Markets started out on a positive trend last week, before succumbing to fears of a second spread of coronavirus. With countries such as the US displaying some frightful numbers, there are very real worries globally that mismanagement of the crisis means there will be further lockdowns and thus damage to economies.
A raft of positive news stories pumped up both the sentiment towards and the price of many of the leading cryptoassets last week, before the aforementioned fears saw the majority of cryptos take a hit. There were a number of key announcements and developments contributing to positive sentiment around price consolidation.
Paypal pals up with crypto
Perhaps the biggest story last week was the news that PayPal is supposedly planning on rolling out sales of cryptocurrencies on its platform and its sister money sharing app Venmo. According to CoinDesk, which cites three sources familiar with the plans, PayPal already has a number of positive relationships with cryptoasset exchanges such as Bitstamp and Coinbase. However, details surrounding the move are scant and all parties involved have declined to comment on such speculation.

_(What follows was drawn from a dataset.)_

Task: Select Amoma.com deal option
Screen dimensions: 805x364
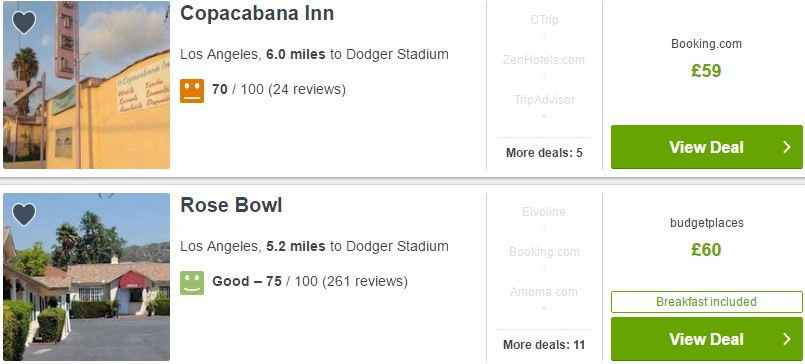Action: tap(544, 292)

In my view, the most interesting thing will be if (and how) PayPal utilises its pre-existing arrangements with various physical and online retailers. Given that a massive swathe of online retailers already have some deep integration with PayPal, will the firm begin to offer payment directly with crypto? That would be exciting indeed and would be a huge step towards seeing cryptoassets, such as bitcoin and its forks, being used to pay for everyday goods and services.
After the news broke, Bitcoin hit a very respectable $9,699, dropping off towards the end of the week as markets got spooked about the spike in coronavirus cases in some parts of the world.
Cardano’s Shelley excites as the existential Ethereum threat
In altcoins, the market continues to react positively towards Cardano’s Shelley upgrade; it’s looking to compete with Ethereum as the go-to decentralised finance platform. ADA hit a high of $0.0865 on Wednesday, and currently sits at $0.0635. While the end goal is the same as Ethereum — to become the go-to place for decentralised applications — what differs with Cardano’s approach is that the team behind Cardano, which includes ex-Ethereum bod Charles Hodgkinson, have taken a highly technical and scientific approach by using academics, developers and InfoSec experts in a strategy that focuses on correcting potential issues discovered through extensive review processes.
If Cardano can become the go-to home for DeFi projects, it can overtake Ethereum in both number of projects listed on the platform and market capitalisation. Add to this the hard-capped amount of ADA in circulation, and you can understand why the Cardano enthusiasts have been vocal of late.
Wider adoption needed for bitcoin to join gold as inflation hedge
Gold was the flavour of the month in June, with investors looking to hedge market volatility and protect themselves from a potential second Covid-19 outbreak. So why haven’t people piled into bitcoin in a similar fashion? To me, the answer is awareness of bitcoin as a hedge.
Those of us who talk crypto daily are aware of the benefits that bitcoin can bring to a portfolio in terms of hedging against inflation, but many investors, particularly those more used to traditional asset classes, are not. In my view, once bitcoin grows as a payment system, and concerns around custody, market manipulation and price volatility are addressed, I fully expect bitcoin to feature more prominently in many investment portfolios.
China utilises Chainlink for ambitious Blockchain Service Network
In the East, China’s Blockchain Service Network announced it would be implementing Chainlink’s oracle service into its ecosystem. Chainlink will be providing the BSN with the ability to have real-world data work with smart contracts. This partnership could have real significance, as the Chainlink service is being used on a national blockchain network in a way that could prove to be a blueprint for other countries looking to create a similar network.
LINK reacted positively to the news, reaching an all-time high of $5. The price has since dropped off slightly and is currently trading at $4.50, however, we still finished the week up 9% from the one before.